Wonderbutt vs. The Box
Disclaimer: It stormed ALL last night. Between worrying that the Idiot was blowing up the world a few hours away from me, and trying to sleep on the couch for 8 hours with my snoring, gas-passing bulldog, Wonderbutt, I spent a small percentage of the evening with my eyes closed. Whatiamtrying2say is that this post may not be my best work since I am somewhat sleep-deprived.
It’s been awhile since we have bestowed the coveted P.A.W. award, so I was intrigued by the following video collection that I recently spotted on CNN: Bulldogs vs. Boxes. When I noted that the first bulldog bore a striking resemblance to Wonderbutt, I thought that I might should change my whole outlook on dog toys. (“Might should” is a perfectly valid grammatical phrase here in Texas. Even though I’m not a native, I’m trying to pepper my speech with some more multi-tasking word groups. You might should try it.)

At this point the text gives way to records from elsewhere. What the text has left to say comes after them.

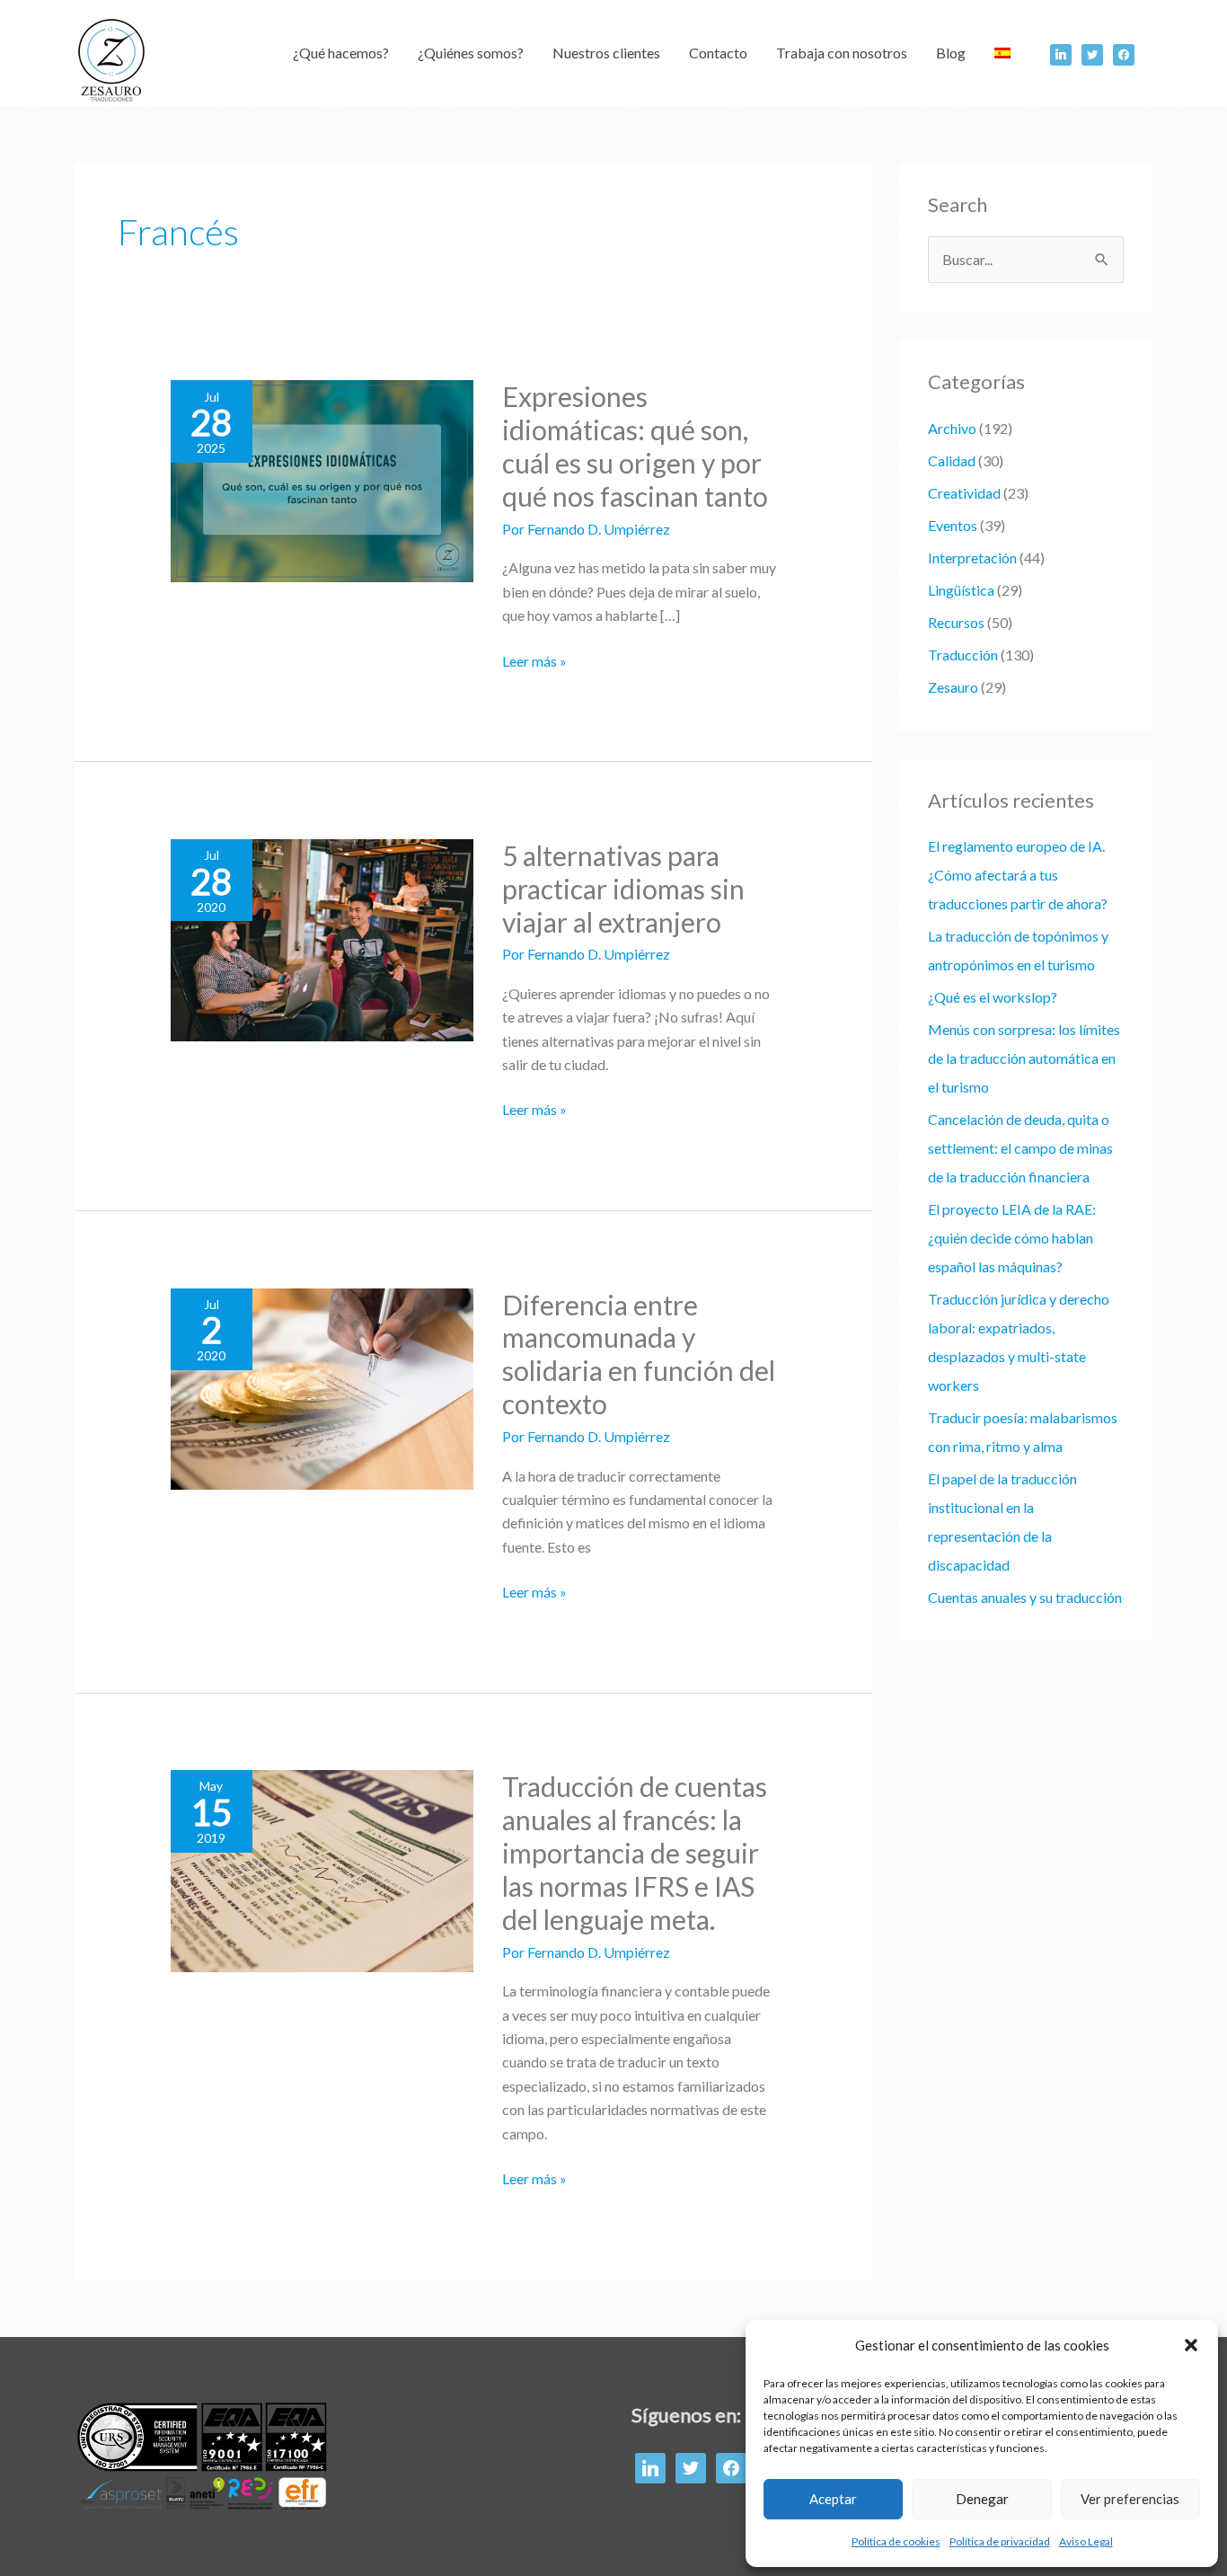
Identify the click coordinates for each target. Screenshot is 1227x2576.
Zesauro (953, 686)
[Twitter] (1092, 52)
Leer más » (534, 661)
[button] (1191, 2345)
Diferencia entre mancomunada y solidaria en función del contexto (638, 1354)
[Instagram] (1123, 52)
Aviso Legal (1086, 2541)
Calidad (951, 460)
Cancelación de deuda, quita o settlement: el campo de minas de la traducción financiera (1020, 1148)
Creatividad (964, 492)
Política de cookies (896, 2541)
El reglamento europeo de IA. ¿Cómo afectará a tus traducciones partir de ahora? (1018, 874)
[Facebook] (1061, 52)
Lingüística (961, 589)
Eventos (952, 525)
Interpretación (972, 557)
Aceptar (833, 2499)
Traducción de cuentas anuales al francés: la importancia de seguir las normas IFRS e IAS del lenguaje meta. (634, 1852)
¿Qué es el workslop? (992, 996)
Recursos (956, 622)
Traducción (963, 654)
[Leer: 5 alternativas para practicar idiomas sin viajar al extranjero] (322, 937)
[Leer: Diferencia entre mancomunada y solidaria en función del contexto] (322, 1386)
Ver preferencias (1130, 2499)
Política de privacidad (999, 2541)
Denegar (982, 2499)
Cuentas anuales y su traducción (1025, 1597)
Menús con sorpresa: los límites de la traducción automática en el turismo (1024, 1058)
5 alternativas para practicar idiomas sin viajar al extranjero (623, 888)
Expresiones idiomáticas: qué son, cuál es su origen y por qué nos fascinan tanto (635, 446)
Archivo (952, 428)
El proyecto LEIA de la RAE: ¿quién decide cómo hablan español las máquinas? (1012, 1237)
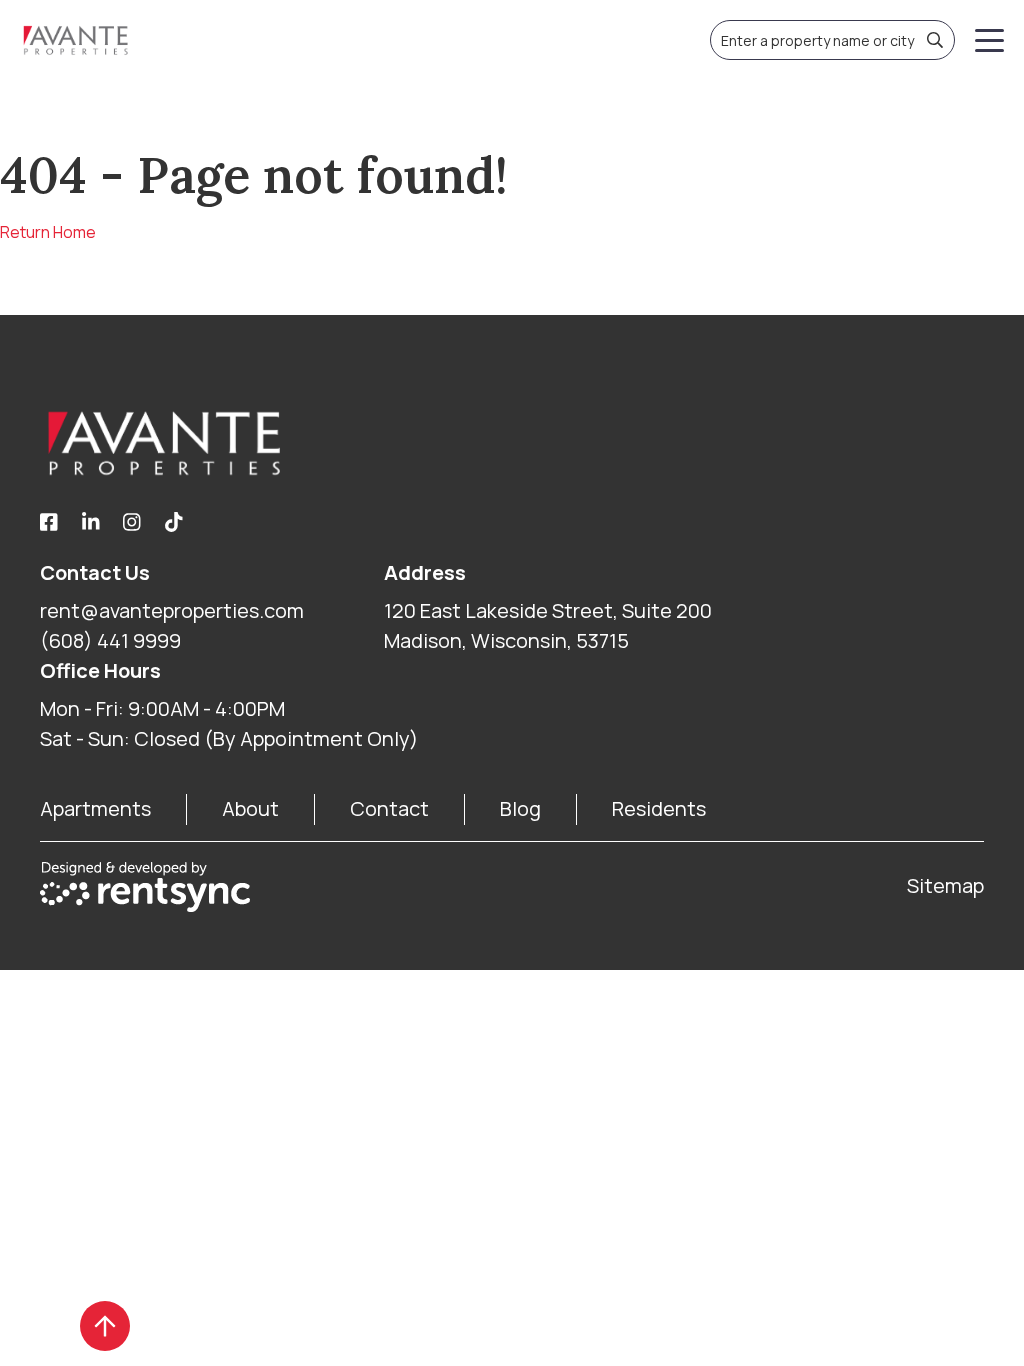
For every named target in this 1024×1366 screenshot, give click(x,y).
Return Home (48, 232)
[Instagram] (132, 523)
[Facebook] (49, 523)
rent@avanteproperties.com (172, 610)
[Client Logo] (512, 443)
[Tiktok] (174, 523)
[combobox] (832, 40)
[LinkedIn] (91, 523)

Anyway, I figured that I’ve been spending far too much money trying to find entertaining toys for Wonderbutt. Obviously, as the CNN set of videos seems to show, I can step into the garage and find a plethora of perfectly amusing dog toys that cost nothing.
Eager to test out this new idea, I plundered the garage for a few good cardboard containers. Cap’n Firepants wasn’t home, so it is possible that I might have chosen some packaging for which he had other plans. Probably, the perfect box that had a bunch of stuff in it which I dumped on the garage floor would not have been one of the ones the Cap’n would have selected for this experiment. Perhaps he won’t notice. At least, hopefully, not until after Valentines’ Day.
After carefully selecting Wonderbutt’s new toys, I got the video camera ready so as not to miss a moment of any television-worthy footage.
I am sorry to say that boxes will not be the next recipient of the P.A.W. award. They are sadly lacking in the durability criteria.
There were a few seconds with the box during which I thought we might have a winner. Wonderbutt seemed to delight in scooting the shoe box across the floor in some kind of poor boy’s imitation of chasing the ball his mother couldn’t afford to buy him because she needed to put food on the table. But Wonderbutt’s enjoyment was short-lived once he figured out how to open the box back up and start ripping out the sides. In some kind of poor boy’s imitation of eating the food his mother couldn’t afford to buy to put on the table.
A few things I should make clear: I do feed the dog (which should be apparent if you look at his rotundness), I do buy him actual toys, and our floor looks like it has a skin condition because we pulled up the carpeting and are planning to get stained concrete.
I am sorry to disappoint you that I will not be announcing a new P.A.W. Award recipient today. You might should keep reading for another week or two if this is a Matter of Great Importance.